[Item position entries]

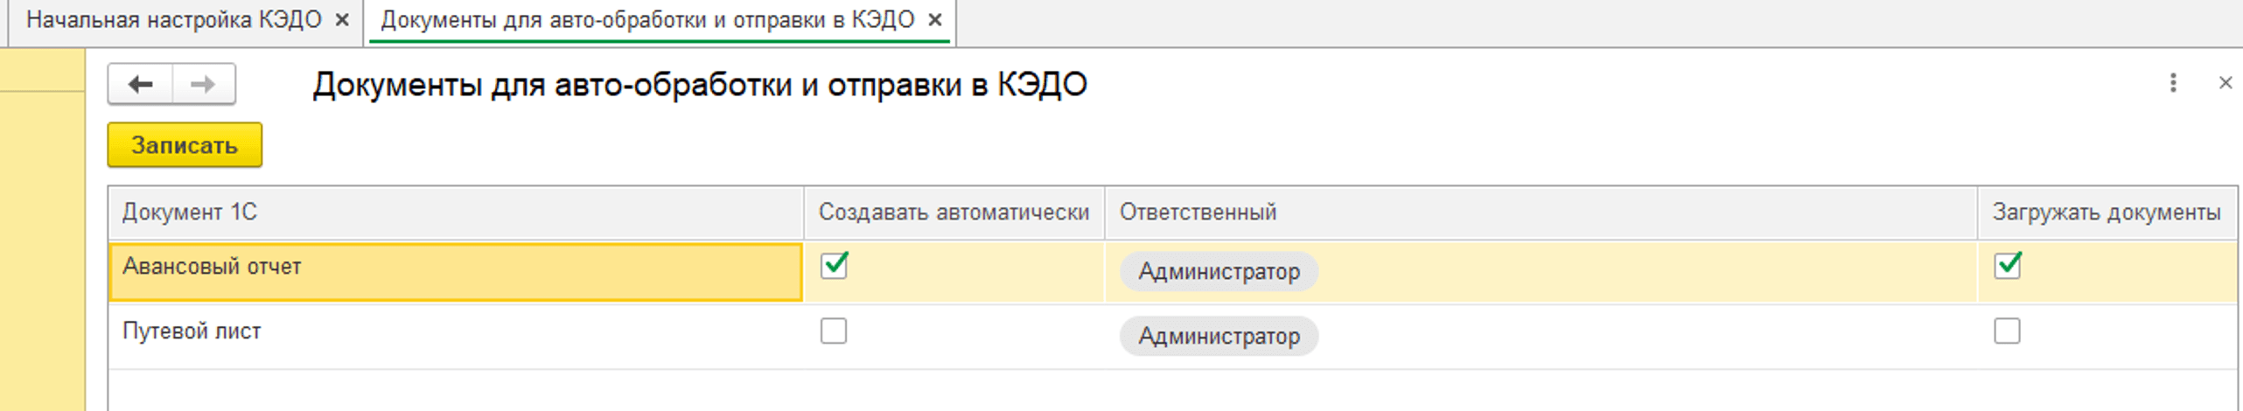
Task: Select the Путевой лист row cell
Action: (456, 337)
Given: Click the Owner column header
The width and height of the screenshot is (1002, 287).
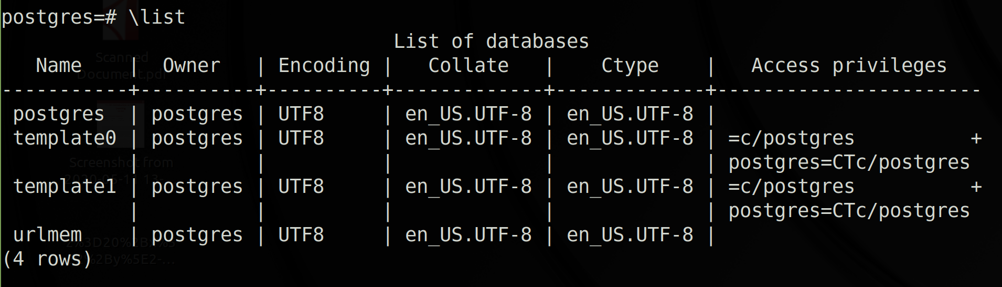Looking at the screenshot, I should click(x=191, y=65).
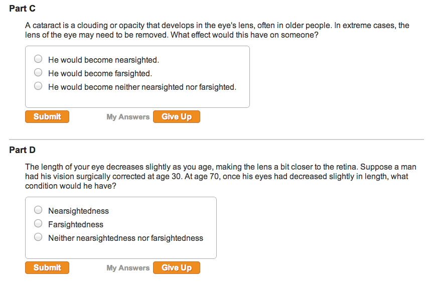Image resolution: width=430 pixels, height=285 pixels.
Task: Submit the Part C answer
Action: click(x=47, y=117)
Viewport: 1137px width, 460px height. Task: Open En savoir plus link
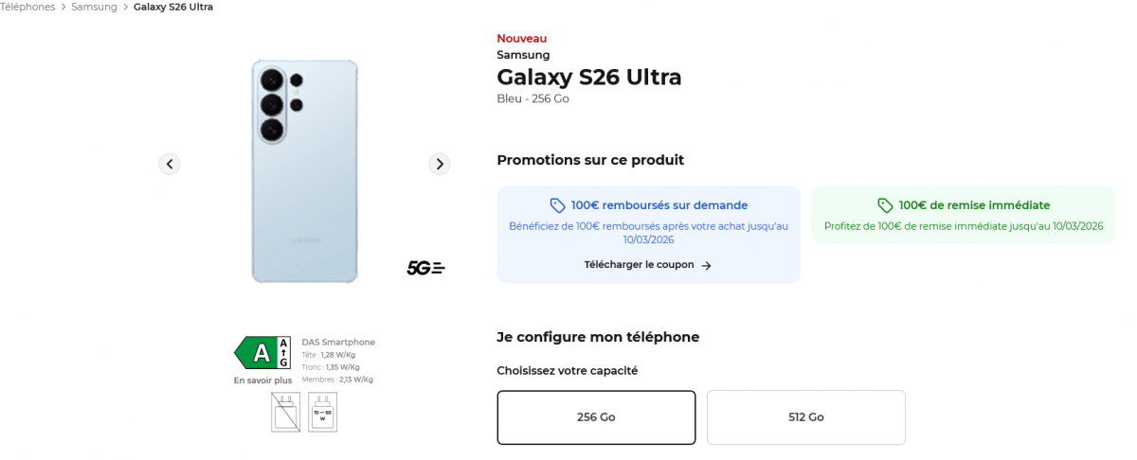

→ **Aim of the exercise**:
Please retype the data without changes, starting at the line that has "Given: Click the Owner column header" and stopping after the final line of the data. Leave the pictures out of your answer.

→ **Answer for the task**:
Given: Click the Owner column header
The width and height of the screenshot is (1002, 287).
Looking at the screenshot, I should click(x=191, y=65).
Image resolution: width=430 pixels, height=285 pixels.
Task: Submit the Part C answer
Action: click(x=47, y=117)
Viewport: 1137px width, 460px height. Task: Open En savoir plus link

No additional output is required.